The history of wines “La Barbera, il Barbera”

Barbera is the vine symbol of Piedmontese viticulture, it alone covers half of the area under vines of the region and, on a national scale, is second only to Sangiovese. No other Italian wine, in recent years, has grown in the general estimate as this historic and promising red.
It is claimed that the grapes better than any other fruit, succeed through the wine to transmit to the man the flavors of the earth. The Barbera does much more, it can also express the character of man, the winemaker: stubborn, sometimes grumpy, but always constant, frank and generous, closely linked to traditions and yet open to the innovation that allows him to keep intact his originality.
The fortune of this great wine begins at the beginning of the 900s, but detailed studies describe it as a prince grape variety already in ampelographic research conducted in the 18th century.
Today, Barbera is indicated as a Piedmontese wine of the third millennium, destined to face the giants of the international wine scene. Together with Nebbiolo, it is certainly representative of the tradition of Piedmont and in particular of the area that is found in the southern part of Asti region, where the Monferrato meets the Langhe.
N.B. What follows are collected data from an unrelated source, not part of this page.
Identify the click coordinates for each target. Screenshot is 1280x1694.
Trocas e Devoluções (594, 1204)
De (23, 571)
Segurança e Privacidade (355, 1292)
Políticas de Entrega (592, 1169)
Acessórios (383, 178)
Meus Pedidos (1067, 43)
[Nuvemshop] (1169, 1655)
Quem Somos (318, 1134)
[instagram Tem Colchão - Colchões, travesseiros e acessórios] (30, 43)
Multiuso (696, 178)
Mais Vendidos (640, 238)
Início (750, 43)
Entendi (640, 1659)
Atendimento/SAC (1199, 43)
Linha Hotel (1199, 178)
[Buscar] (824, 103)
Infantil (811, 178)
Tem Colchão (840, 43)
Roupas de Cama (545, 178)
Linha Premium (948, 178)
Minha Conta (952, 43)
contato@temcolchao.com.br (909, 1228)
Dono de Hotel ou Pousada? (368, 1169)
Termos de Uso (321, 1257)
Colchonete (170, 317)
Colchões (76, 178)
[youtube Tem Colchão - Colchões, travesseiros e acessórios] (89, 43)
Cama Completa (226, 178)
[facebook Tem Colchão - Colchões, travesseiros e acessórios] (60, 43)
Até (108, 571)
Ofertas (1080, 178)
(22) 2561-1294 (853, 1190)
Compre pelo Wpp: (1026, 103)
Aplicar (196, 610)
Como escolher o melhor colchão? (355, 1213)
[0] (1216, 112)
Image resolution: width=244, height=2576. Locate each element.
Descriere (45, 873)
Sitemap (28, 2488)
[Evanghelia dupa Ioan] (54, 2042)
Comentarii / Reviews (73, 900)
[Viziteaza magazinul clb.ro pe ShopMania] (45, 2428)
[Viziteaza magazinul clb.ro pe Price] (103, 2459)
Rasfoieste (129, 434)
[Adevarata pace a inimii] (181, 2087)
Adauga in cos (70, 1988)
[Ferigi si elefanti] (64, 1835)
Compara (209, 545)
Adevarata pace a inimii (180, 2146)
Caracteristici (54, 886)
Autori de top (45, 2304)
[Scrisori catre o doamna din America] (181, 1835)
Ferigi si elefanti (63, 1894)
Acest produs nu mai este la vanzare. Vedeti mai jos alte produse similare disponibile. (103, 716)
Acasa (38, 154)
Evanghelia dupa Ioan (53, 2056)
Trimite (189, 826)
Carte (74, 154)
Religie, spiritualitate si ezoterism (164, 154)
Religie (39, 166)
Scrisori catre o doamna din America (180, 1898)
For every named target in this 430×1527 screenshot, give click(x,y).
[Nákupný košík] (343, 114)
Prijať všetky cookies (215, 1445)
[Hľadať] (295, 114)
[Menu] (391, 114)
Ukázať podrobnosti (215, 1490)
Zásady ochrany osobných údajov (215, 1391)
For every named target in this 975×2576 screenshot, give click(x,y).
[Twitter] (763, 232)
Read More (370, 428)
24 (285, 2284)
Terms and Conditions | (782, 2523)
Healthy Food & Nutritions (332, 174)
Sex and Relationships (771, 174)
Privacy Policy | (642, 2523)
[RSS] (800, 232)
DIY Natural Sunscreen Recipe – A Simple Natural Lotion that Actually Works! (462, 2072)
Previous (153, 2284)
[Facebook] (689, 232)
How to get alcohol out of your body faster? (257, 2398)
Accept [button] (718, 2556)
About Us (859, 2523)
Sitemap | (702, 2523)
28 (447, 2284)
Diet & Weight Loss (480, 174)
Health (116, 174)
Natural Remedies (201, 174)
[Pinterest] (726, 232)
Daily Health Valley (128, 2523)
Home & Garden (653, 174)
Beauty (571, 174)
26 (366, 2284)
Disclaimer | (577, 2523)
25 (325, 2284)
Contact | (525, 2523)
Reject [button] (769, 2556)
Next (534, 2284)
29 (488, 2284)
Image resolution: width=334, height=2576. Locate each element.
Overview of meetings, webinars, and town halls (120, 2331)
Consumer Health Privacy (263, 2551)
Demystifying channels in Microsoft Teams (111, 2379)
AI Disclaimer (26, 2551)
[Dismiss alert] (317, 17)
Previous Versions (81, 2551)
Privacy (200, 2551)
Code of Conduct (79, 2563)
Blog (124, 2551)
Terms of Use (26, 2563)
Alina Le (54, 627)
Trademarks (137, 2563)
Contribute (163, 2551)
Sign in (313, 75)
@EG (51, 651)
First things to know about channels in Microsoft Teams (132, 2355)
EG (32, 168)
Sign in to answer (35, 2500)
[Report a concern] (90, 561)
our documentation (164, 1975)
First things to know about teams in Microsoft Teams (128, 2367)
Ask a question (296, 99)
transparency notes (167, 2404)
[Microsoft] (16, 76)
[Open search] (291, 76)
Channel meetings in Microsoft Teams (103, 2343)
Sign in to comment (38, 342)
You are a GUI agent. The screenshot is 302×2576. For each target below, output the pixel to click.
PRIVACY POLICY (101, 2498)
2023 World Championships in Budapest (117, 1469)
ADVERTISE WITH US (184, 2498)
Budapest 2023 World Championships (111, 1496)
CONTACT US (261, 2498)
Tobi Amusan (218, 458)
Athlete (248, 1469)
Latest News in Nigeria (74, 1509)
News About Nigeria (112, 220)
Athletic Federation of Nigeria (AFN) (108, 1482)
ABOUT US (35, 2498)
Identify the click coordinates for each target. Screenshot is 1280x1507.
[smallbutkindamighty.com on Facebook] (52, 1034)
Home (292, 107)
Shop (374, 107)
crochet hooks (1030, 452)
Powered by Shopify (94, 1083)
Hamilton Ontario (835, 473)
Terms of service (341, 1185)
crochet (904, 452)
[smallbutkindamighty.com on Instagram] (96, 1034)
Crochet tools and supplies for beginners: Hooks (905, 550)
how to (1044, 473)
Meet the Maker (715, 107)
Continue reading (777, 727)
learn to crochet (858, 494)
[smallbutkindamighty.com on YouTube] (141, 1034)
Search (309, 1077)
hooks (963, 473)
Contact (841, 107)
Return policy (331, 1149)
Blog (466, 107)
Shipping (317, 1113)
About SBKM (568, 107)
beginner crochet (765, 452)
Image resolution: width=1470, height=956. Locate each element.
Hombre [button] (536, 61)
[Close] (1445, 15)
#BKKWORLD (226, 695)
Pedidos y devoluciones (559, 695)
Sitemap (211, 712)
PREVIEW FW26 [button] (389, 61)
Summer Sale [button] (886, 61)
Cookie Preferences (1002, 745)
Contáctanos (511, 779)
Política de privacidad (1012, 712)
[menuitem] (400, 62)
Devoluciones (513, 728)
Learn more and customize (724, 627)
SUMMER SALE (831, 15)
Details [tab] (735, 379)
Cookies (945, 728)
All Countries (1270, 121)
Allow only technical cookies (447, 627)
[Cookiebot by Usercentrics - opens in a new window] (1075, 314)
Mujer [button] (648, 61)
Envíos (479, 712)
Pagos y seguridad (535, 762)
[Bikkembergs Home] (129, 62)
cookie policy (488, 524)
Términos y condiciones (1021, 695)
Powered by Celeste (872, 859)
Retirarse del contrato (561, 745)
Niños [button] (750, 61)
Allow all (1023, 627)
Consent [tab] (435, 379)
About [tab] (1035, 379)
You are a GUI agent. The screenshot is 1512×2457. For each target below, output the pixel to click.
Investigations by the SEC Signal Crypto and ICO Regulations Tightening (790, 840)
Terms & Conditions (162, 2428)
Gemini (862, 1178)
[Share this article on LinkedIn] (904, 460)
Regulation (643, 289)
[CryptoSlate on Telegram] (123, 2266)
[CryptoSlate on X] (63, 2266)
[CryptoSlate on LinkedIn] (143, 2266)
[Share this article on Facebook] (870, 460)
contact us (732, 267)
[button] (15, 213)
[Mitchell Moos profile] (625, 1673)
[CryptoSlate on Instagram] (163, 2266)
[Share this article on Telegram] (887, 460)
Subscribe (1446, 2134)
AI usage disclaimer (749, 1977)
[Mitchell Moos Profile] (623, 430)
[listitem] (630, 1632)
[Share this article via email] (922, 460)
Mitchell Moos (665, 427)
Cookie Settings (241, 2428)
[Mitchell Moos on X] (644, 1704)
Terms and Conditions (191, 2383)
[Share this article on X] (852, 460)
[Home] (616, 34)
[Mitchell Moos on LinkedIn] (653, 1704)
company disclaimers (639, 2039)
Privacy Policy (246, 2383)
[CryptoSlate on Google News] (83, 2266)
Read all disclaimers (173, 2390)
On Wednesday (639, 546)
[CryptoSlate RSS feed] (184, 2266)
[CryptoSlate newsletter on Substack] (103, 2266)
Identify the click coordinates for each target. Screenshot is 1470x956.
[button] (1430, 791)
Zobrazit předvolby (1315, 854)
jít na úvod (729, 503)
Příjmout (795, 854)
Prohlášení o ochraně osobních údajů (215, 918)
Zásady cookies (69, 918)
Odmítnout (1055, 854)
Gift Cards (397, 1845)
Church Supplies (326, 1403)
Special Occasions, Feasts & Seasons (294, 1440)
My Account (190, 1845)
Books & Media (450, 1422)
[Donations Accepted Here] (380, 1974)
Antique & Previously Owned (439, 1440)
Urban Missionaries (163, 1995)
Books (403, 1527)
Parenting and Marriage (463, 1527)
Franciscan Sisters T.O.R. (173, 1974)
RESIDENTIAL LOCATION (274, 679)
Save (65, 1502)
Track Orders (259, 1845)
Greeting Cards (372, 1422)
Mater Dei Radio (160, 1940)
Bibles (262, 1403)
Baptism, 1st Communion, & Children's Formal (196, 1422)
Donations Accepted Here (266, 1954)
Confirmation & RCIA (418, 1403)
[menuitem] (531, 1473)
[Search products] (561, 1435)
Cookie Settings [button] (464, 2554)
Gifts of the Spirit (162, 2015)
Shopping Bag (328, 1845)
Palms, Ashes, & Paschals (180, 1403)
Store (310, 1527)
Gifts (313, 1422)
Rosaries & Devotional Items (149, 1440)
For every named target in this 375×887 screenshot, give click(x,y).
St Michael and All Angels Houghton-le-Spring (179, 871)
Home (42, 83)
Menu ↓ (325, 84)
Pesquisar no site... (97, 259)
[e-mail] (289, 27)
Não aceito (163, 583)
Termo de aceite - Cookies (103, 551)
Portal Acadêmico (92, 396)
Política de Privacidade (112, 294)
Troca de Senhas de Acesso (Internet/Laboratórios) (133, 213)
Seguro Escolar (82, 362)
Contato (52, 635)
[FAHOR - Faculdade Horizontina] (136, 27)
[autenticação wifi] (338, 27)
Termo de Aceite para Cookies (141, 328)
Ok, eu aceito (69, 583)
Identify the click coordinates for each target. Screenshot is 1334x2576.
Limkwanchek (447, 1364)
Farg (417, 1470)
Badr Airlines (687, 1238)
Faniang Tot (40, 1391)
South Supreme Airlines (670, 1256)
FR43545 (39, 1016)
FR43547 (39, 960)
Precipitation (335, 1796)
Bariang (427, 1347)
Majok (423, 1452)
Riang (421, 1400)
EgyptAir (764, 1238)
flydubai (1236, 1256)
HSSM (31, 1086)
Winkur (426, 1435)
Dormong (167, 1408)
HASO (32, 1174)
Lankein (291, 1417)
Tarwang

Where is great Barbera born?

Obviously in the vineyard: that’s where great wines are produced. The greatness of a wine always passes through the characteristics of the territory, of the vineyard, which is expressed in the maturity of the grapes, and of the man, who manages with his ability to transfer from the grapes to the wine, through the fermentation, all the aromas and the flavors that give elegance and produce pleasure.
Historically, the aging of Barbera took place in large wooden barrels, lately this tradition has been combined by the use of barrique. Through the oak staves of this small barrel the oxygen of the air passes and penetrates into the wine evolving tannins and anthocyanins, making the wine softer and more resistant to aging.
Today a great wine must be intense and full-bodied, soft and elegant, but it must above all have a well-defined territory behind it, an important history, and transmit to those who enjoy it the testimony of the culture of a farmer civilization.
This is the character of Barbera and expresses itself to the best of its potential in its territory of choice, Piedmont.